Really, this is a big part of the problem: training and care. While most people take on dogs and treat them well and give them adequate training and tailored attention, there are owners who will buy a dog with very little awareness of their needs. The Dangerous Dogs Act has been amended twice this year. Changes made in January enabled prosecution for attacks on private land to give legal protection to postal workers as well as lengthening maximum sentences and criminalising attacks on assistance dogs.
Today, changes come into effect which mean that if a dog is complained about to the police or local council the owners can be ordered to take a number of measures from mending fences, muzzling, microchipping or neutering the dog and attending behaviour classes, not to mention being liable for up to £20,000 in fines. This law applies to any dog, regardless of their breed, size or age. Following reports in the press that a dog named Killer, who killed an 11-month-old baby girl earlier this year, had already been complained about after killing a cat this move has been welcomed by those asking for stricter, more protective laws surrounding dog ownership.
A dog may exhibit undesirable, even aggressive, tendencies as a result of a number of neglectful behaviours by owners such as sporadic socialisation, erratic training and inadequate stimulation. Even something as simple as too little exercise can leave a dog frustrated and with excess energy that can end up being expended in harmful, even deadly, ways. A rescue dog might have nervous tics and negative reactions towards certain stimuli, and even a puppy from a responsible breeder might have phobias that result in snappy behaviour.

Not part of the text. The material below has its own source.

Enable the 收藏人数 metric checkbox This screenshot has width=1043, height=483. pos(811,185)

My Labrador once got stung by a bee when she stuck her nose into a daffodil. When my mum got given a bunch of daffodils and put them in the house my usually perfectly-behaved dog started chewing furniture and shaking because she associated that smell with pain. Recognising triggers like these, consulting a behavioural therapist and/or positive reinforcement to try and reverse the psychological damage can be all it takes to manage fears and phobias. If a dog is consistently taught how to behave by attentive, compassionate owners they should respond by growing into well-mannered, friendly dogs.

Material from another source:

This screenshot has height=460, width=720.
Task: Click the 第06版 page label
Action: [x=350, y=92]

Just as any human is capable of atrocious acts (like the recent arson attack on the Manchester Dogs’ Home) any dog is also able to behave violently and attack other animals and humans. We can’t control how others treat their own dogs and though many dog attacks happen within a household, some victims are unsuspecting bystanders. So, whether you’re looking at a Teacup Chihuahua or a St. Bernard you should never make assumptions about the temperament of an unfamiliar dog. Always approach with caution and with the permission of the owner and be extra careful around dogs on leads as they may feel constricted and nervous. That way whether the dog is an affectionate fluffball or a boisterous beefcake you can do your best to keep yourself out of harm’s way.
Ultimately, breed is not a reliable indicator of a dog’s personality, either for good traits or bad, because dogs are individuals, just like people.